Output exactly the line containing "Given: Close the SMS Add Unsubscribe dialog" and each line after it through the last line of the records, and nothing else.
[[ DATA FOR PROCESSING open ]]
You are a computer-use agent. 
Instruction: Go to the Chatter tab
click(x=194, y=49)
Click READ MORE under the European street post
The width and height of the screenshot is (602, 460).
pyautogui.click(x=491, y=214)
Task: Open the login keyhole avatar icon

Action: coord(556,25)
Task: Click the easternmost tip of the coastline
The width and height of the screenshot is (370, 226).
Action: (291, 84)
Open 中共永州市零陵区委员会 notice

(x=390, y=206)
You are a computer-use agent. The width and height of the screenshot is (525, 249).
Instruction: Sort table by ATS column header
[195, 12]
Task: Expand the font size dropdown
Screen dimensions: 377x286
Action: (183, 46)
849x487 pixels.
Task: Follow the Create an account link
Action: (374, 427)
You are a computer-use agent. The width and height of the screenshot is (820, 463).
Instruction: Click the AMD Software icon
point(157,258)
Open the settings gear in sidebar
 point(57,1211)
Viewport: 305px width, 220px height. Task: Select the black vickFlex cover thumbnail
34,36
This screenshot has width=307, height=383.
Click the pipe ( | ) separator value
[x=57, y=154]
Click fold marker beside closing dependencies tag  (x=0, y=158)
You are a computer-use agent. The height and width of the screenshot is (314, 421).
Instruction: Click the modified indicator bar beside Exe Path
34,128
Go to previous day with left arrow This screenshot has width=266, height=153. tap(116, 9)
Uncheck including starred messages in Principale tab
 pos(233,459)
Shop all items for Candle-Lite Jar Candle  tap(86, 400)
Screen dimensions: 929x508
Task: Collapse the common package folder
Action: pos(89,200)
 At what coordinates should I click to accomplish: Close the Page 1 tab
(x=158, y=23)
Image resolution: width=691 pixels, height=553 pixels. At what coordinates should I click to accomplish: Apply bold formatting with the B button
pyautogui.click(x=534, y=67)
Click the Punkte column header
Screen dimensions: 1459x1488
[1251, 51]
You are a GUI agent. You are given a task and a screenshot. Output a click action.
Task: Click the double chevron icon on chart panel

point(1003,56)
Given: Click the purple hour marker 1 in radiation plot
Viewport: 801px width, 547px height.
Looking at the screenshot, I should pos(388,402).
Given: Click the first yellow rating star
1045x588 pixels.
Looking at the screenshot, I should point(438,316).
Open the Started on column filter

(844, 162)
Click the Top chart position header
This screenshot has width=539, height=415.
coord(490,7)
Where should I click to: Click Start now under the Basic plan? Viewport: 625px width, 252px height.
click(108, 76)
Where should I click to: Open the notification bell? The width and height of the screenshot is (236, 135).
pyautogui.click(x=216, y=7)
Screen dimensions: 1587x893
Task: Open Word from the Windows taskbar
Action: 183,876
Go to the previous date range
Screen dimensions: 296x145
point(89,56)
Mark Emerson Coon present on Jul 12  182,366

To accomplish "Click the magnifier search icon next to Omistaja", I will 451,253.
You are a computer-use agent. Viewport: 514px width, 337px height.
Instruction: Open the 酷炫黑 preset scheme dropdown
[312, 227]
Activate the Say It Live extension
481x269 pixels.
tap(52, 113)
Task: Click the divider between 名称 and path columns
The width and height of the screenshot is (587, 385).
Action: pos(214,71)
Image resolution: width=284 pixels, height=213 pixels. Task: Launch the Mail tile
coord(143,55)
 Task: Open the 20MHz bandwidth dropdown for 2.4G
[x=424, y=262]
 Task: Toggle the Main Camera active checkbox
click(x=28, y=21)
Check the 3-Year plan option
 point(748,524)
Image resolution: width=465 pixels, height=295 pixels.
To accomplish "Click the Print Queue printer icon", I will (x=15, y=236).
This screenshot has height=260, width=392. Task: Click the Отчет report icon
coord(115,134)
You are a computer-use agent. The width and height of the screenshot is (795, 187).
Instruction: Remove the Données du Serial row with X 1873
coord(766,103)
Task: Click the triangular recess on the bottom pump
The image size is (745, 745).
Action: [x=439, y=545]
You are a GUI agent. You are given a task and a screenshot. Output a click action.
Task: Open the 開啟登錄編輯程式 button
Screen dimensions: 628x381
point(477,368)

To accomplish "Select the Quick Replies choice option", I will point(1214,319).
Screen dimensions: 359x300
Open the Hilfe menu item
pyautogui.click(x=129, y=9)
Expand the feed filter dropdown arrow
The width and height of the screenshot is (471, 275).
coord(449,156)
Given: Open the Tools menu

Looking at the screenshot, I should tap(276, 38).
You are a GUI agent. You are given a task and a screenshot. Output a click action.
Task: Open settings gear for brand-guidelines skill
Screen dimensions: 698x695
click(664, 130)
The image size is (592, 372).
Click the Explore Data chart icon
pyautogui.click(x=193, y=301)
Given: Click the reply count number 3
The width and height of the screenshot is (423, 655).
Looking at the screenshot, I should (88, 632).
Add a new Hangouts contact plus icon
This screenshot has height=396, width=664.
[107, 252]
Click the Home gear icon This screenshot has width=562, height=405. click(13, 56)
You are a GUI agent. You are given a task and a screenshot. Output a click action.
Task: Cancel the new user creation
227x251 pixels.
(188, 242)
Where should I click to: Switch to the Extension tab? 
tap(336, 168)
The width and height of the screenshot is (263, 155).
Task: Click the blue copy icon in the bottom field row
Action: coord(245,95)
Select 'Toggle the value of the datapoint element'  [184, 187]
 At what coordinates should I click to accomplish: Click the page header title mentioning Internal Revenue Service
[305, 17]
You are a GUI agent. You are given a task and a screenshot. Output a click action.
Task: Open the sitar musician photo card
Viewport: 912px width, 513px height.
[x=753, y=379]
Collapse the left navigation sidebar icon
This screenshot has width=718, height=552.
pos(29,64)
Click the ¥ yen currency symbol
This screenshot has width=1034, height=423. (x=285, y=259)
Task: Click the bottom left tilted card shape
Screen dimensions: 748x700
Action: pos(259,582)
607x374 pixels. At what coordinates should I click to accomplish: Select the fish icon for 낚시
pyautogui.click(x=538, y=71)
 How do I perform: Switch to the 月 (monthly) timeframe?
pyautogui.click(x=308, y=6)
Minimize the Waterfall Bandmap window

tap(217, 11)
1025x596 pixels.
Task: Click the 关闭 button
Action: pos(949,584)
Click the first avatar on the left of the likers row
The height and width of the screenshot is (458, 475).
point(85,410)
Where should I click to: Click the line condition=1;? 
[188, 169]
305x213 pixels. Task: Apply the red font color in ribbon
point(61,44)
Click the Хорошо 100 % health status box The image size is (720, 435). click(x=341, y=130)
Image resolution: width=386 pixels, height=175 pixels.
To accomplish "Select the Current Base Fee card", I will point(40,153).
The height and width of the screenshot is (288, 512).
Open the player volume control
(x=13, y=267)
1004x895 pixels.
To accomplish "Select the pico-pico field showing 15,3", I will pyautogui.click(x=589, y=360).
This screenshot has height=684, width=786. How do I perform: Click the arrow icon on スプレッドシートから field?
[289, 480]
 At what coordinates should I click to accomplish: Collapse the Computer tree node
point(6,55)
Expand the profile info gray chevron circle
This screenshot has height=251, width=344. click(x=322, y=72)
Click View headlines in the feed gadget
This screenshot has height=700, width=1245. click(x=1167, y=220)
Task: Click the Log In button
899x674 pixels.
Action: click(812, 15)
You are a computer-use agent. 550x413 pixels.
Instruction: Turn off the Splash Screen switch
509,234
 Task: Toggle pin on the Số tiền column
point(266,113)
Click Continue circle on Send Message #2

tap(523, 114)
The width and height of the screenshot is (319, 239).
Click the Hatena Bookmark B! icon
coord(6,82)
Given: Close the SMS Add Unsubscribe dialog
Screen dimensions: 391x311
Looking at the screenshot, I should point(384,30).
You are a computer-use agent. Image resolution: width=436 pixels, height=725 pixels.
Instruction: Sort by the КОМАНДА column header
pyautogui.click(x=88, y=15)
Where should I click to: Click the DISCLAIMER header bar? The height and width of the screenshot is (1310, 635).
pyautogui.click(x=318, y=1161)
[[ DATA FOR PROCESSING closed ]]
— YOUR RESPONSE —
Given: Close the SMS Add Unsubscribe dialog
Screen dimensions: 391x311
Looking at the screenshot, I should point(384,30).
You are a computer-use agent. Image resolution: width=436 pixels, height=725 pixels.
Instruction: Sort by the КОМАНДА column header
pyautogui.click(x=88, y=15)
Where should I click to: Click the DISCLAIMER header bar? The height and width of the screenshot is (1310, 635).
pyautogui.click(x=318, y=1161)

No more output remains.